After completing his MBA, Gomez poured his efforts into setting up Pharmacity, one of the largest pharmacy chains in Colombia. This was followed by SCALA, a purchasing and procurement company for the hospitality industry.  

In 2007, the subprime mortgage crisis hit, and the funding markets dried up. “Four years after we set up SCALA, we were in the midst of raising a round of capital. Just as we were going to ink the deal, it collapsed,” he said. “Because of the mortgage crisis, the whole venture capital community started panicking. In the end, we had to pull the plug on our business.”  

It was then that he received a call from a professor at a Colombian business school who invited him to deliver a semester-ending lecture for a class. “I went there and told them my story using a metaphor about life’s moments of joy, abundance, despair, and sadness,” he said. “While I was delivering that speech, I really felt something special. It felt like a calling.” 

The ‘secret sauce’ for life and leadership development 

That classroom presentation, the drum session at IMD, and other points he connected, marked an inflection point in his career journey as he embarked on a new chapter in public speaking. Over the next decade, Gomez chalked up over 1,000 performances across 27 countries and he participated in global leadership conferences, including the World Business Forum, the Global Peter Drucker Forum, and the Oslo Business Forum. 

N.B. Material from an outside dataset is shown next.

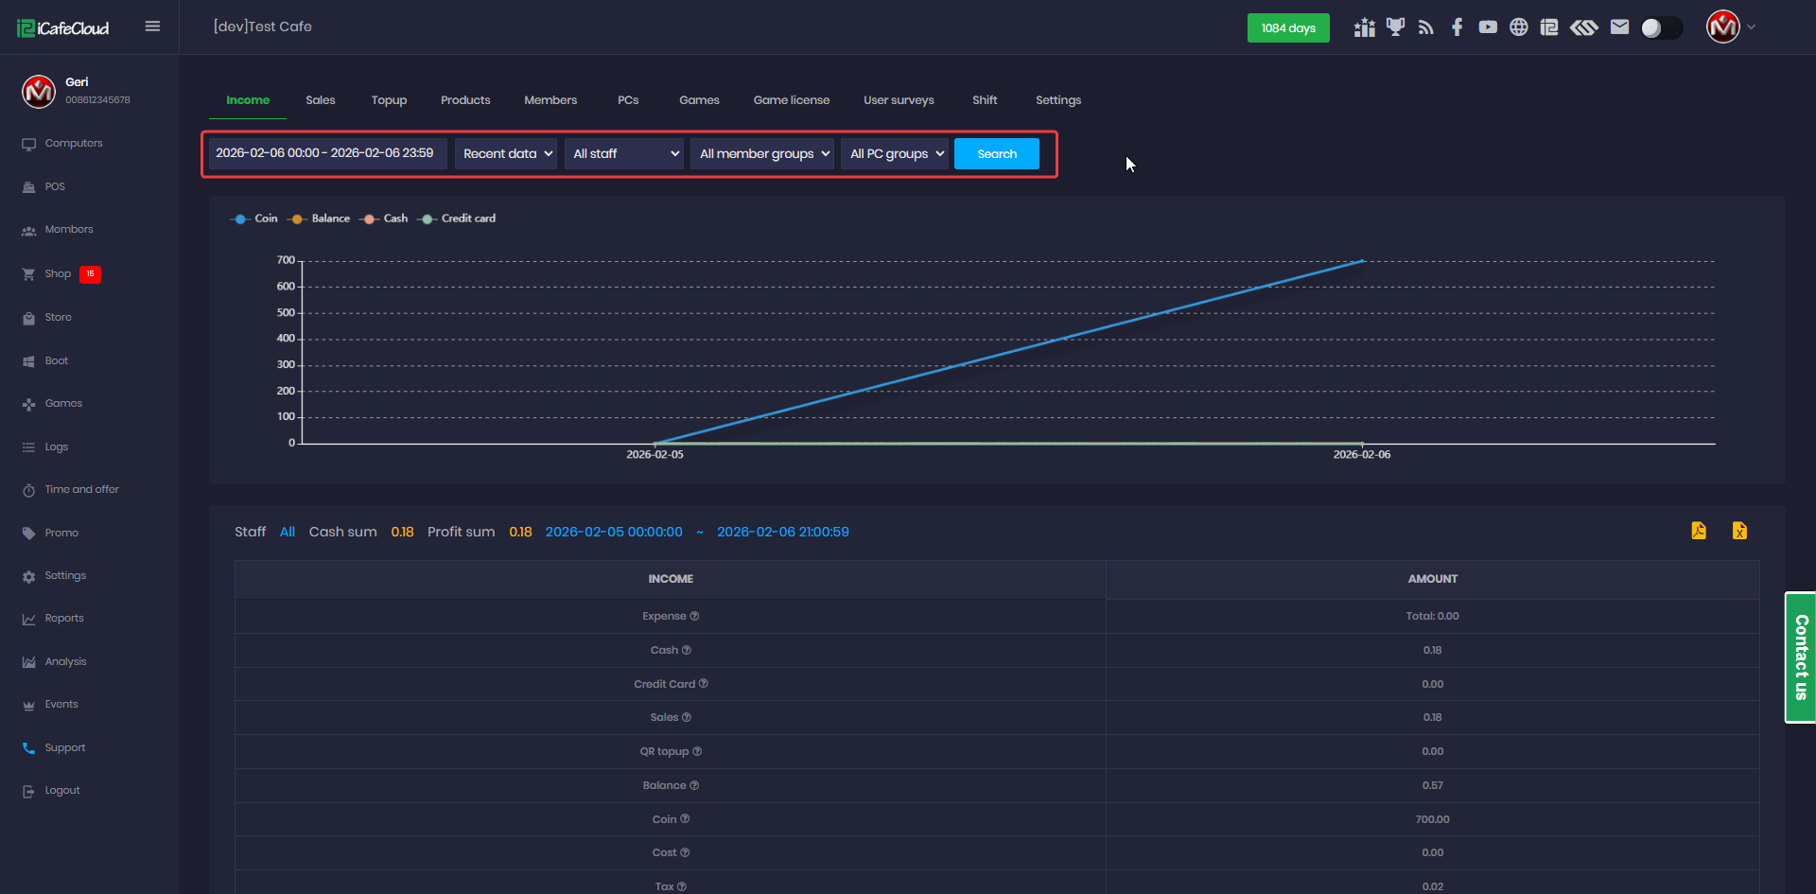Toggle the dark mode switch
The width and height of the screenshot is (1816, 894).
coord(1661,27)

Felipe Gomez - IMD Business School

Over the years, he adapted his keynote presentations to include live musical performances. “Ideas may be important from a leadership and business perspective, but having music as a metaphor and playing the piano as part of the performance creates a session that is not just intellectually stimulating but delivers an emotional experience,” he said.  

Gomez affirms that the musical elements incorporated in his keynote presentations serve more than a performative role. He argues that the principles of virtuosity, by extension, can be leveraged as a tool by executives and managers to catalyze their leadership development.  

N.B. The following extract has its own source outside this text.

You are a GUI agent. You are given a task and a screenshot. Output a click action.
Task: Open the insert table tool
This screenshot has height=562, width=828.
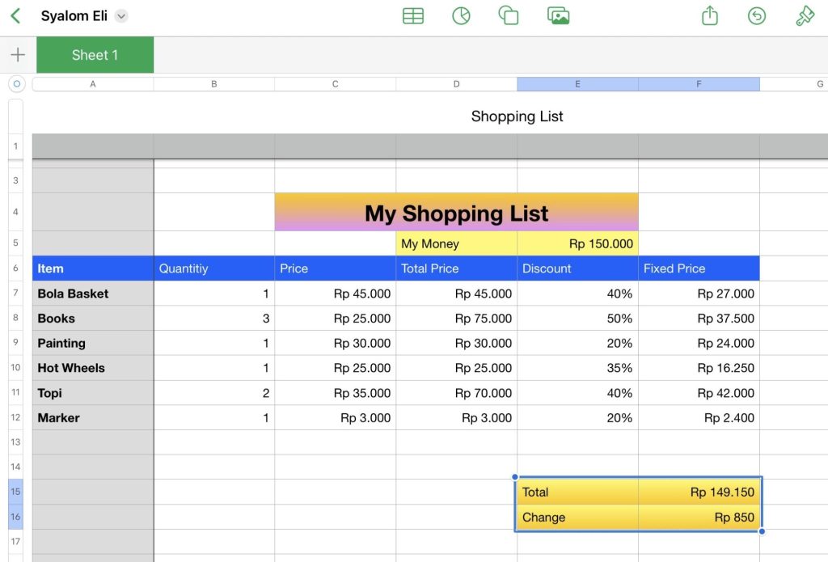click(x=413, y=16)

“Virtuoso musicians from the classical era such as Mozart, Beethoven, and Bach are perfect embodiments of method, attitude, and passion. Just as how musicians can achieve virtuosity by developing these three attributes, leaders can also adopt these key drivers of virtuosity to attain leadership success,” he explained. 

He cited the example of passion. “A musician may be very skillful, but without passion for music he or she will not be able to generate a standing ovation from audiences. Similarly, leaders may possess expert market knowledge and technical expertise. But if they do not love what they are doing, they will not be able to inspire their teams, which is crucial to organizational success,” he said. 

In closing, Gomez shared: “Etymologically, the word ‘virtuoso’ shares the same root as ‘virtue’. For 2,000 years, great thinkers like Aristotle have been teaching us that when we cultivate virtue, we become virtuosos. And when that happens, you not only excel but find true happiness. And this is the secret sauce.”